The need to match the point-spread function between different images is very common, and a place where existing tools need improvement. Typically one wants to determine the convolution-kernel that, when applied to a high-resolution image, produces an image with the point-spread function of a lower-resolution image. Examples include matching the PSFs of a JWST NIRCam image to that of a MIRI image. Or matching a JWST image to a ground-based image. The PSF kernel may be spatially varying across the image. Sometimes one has PSF models for each instrument that can be used to construct the PSF kernel. Other times, one must rely on sources in the image, which may or may not be point sources.

A popular algorithm in ground-based astronomy is the Alard-Lupton method of decomposing the kernel into a set of Gaussian basis functions. This is widely used in the supernova-search community. It works very well for typical ground-based PSFs but the Gaussian basis-function may not be the best choice for PSFs with a lot of structure or broad wings. Becker et al. (2012) discuss other methods and promote a method using regularized delta functions. Regardless of the method, the toolbox needs to have efficient, flexible tools for selecting the sources to use for PSF matching, iteratively and perhaps interactively rejecting bad ones, evaluating the results, extracting the kernels, and applying them for photometry or image subtraction.

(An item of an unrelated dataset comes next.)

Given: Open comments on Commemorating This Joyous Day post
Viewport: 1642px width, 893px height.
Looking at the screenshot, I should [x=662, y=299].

8.3. Spectra and Spectral Extraction

8.3.1. Spectral extraction

At the simplest level, spectral extraction means turning a two-dimensional dispersed image into a one-dimensional spectrum. This involves separable steps:

  • Identifying the pixels to be used for source and background;
  • Co-adding the pixels in the cross-dispersion direction according to a specified weighting (and masking) scheme and subtracting background.

Generally speaking, the task of spectral extraction does not include:

  • Converting pixels to wavelength
  • Converting counts to flux

Nevertheless, there need to be user-oriented tools layered on top of spectral extraction that apply the dispersion solution and flux calibration.

While the JWST pipeline will generally attempt to extract scientifically useful 1D spectra of the objects in the field, it is very likely that astronomers will want to control the extraction in different ways. Some of this can be done by tweaking pipeline parameters, but there also need to be general-purpose tools for doing this driven from parameter files or GUIs or regions on an image display.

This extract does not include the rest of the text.